Enfin il faut faire la part des aspects humains, qu’il s’agisse d’une erreur d’exploitation ou d’une faute de surveillance ou encore d’un défaut d’entretien, sans compter la malveillance, les sabotages, les attentats. Ces ouvrages très dangereux sont aussi très vulnérables.
Lors de la rupture, une inondation catastrophique se produit, avec une submersion qui déferle en aval. Dès le projet de construction, on peut simuler sur ordinateur les paramètres de la catastrophe. On voit ainsi la hauteur de l’eau, la vitesse de la vague, son débit, l’instant de son passage en tout point de la vallée. Cette zone est appelée la zone du Quart d’heure.
Les autorités administratives, responsables des risques et de la sécurité de la population, n’ont pas exigé dans le dossier du Rizzanese des études sérieuses sur une inondation catastrophique de ce type. Ces ruptures se reproduisent et, chaque fois, elles causent des désastres et des morts. A posteriori on voit que la décision du barrage n’aurait jamais dû être prise. Mais les victimes ne témoignent pas. Elles sont mortes. On les oublie.
EDF fait preuve de cynisme ou d’inconscience : “On rappellera que l’occupation humaine du fond de vallée du Rizzanese, depuis le barrage jusqu’à son embouchure dans le golfe de Valinco est extrêmement faible, les villages étant situés sur les hauteurs. Dans les 15 km à l’aval du barrage, les habitations les plus proches sont celles de la commune de Zoza ; elles sont situées une quarantaine de mètres plus haut que le cours d’eau…“. C’est dit dans l’étude d’impact, p. 214, dans le chapitre Sécurité !
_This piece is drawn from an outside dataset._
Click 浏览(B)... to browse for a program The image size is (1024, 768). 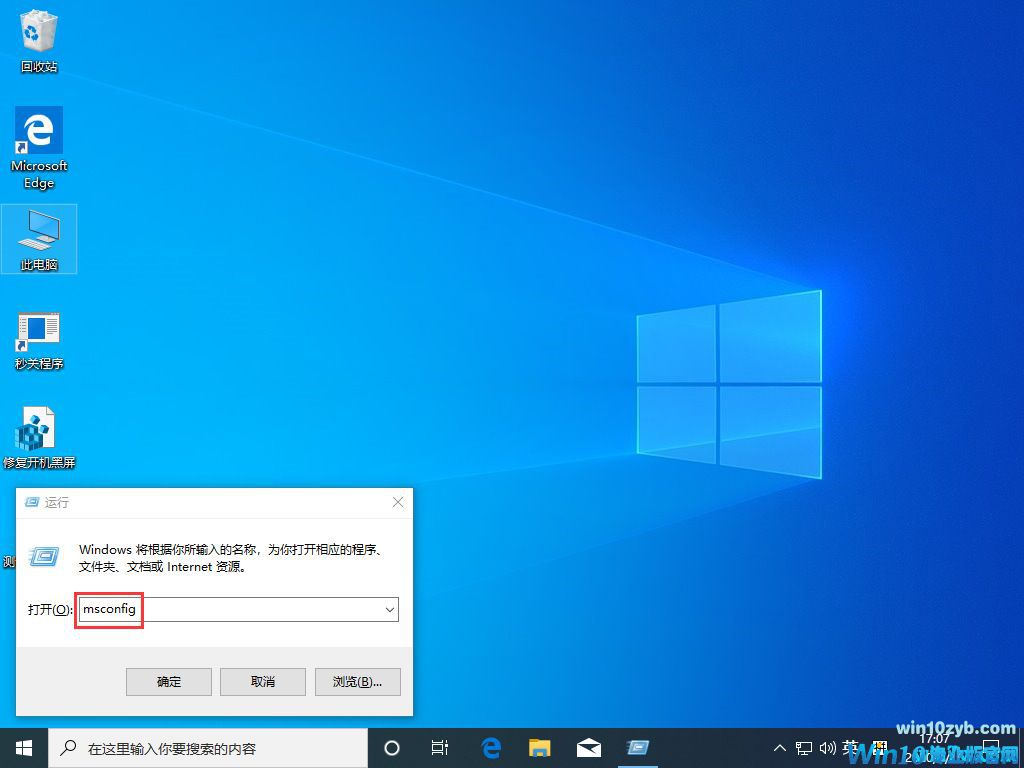click(357, 681)
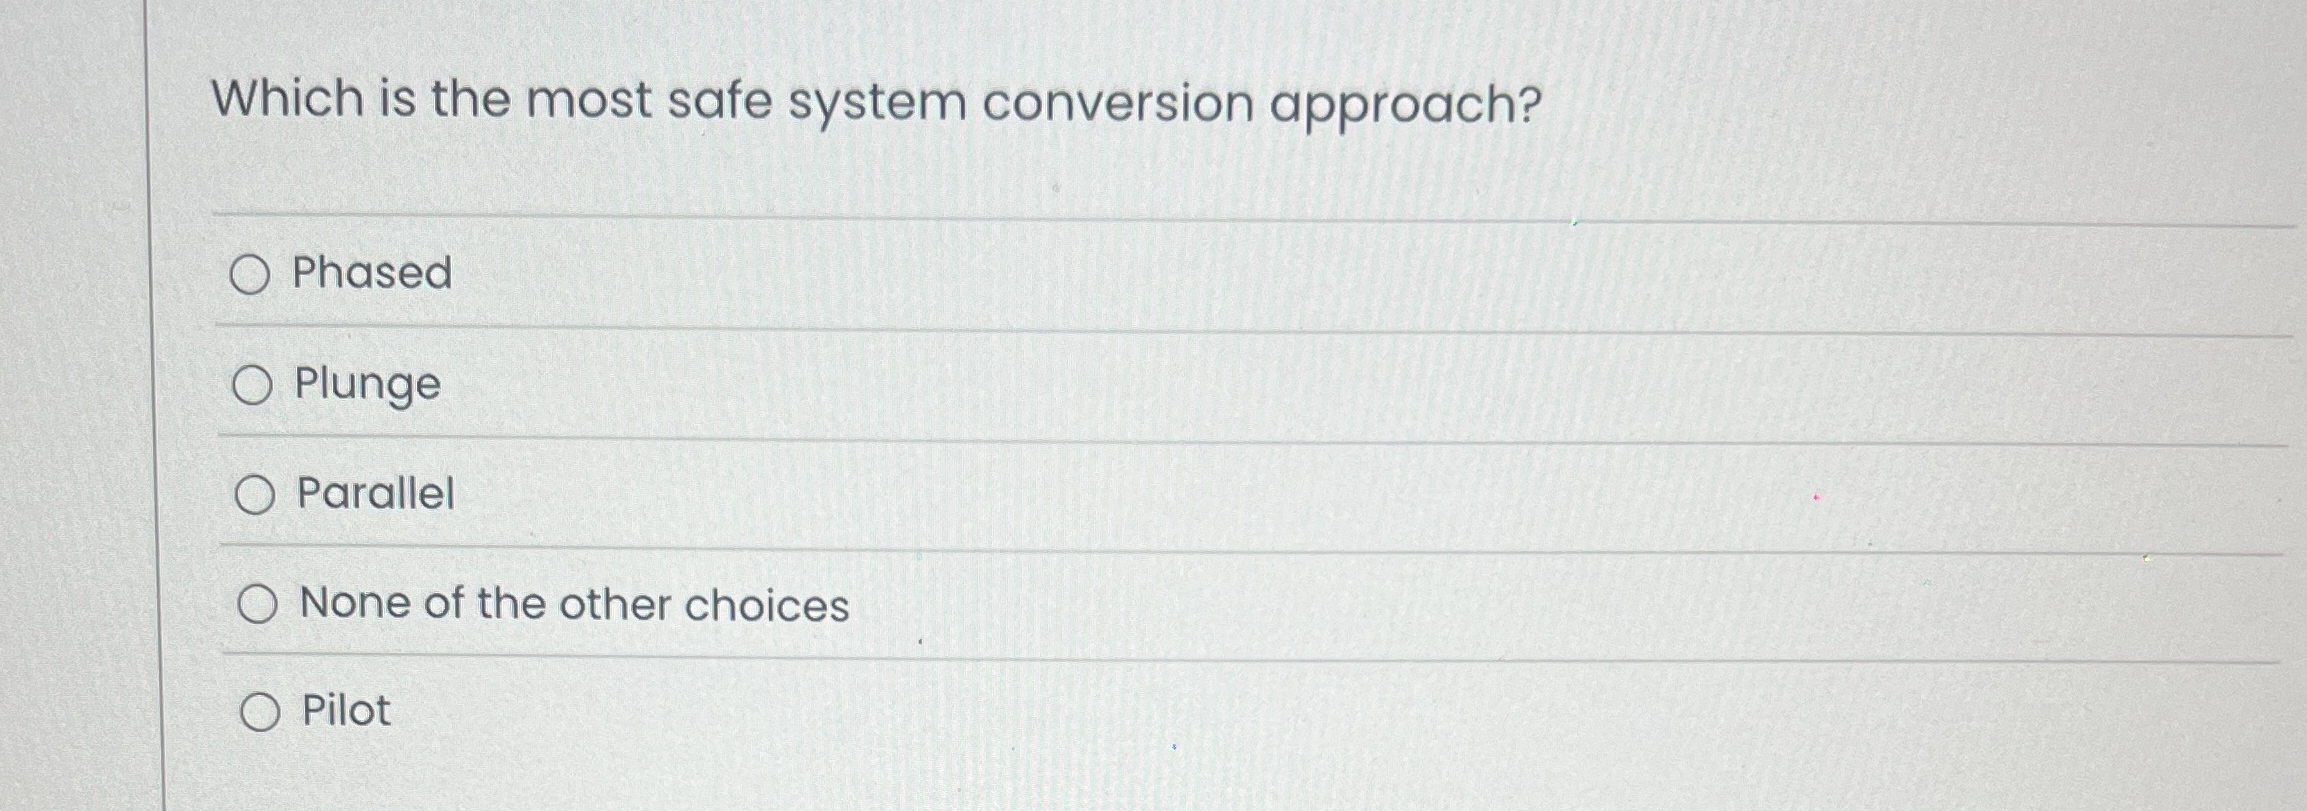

Or Zoza n’est pas sur la hauteur, mais dans une cuvette, juste au-dessus du fleuve. Les maisons ne sont pas à 15 km mais entre 5 et 6 km à l’aval du barrage. Elles ne sont pas à 40 mètres mais à une vingtaine de mètres au-dessus du Rizzanese. En cas de rupture du barrage, plus d’un million de mètres cubes d’eau, d’arbres et de rochers dégringoleraient avec une énorme vague qui balayerait la vallée dans un mouvement de balancier d’une rive à l’autre.
A Malpasset, la vague de 40 mètres a déferlé à 65 km/heure et en 20 minutes a atteint la mer, avec 423 victimes identifiées...
Pour le Rizzanese, EDF n’a pas fait la simulation de l’onde de submersion ou ne l’a pas communiquée. A Zoza on n’a pas de possibilité d’alerte. Les délais sont incompatibles avec la diffusion de l’alarme auprès des habitants, pour leur mise en sécurité.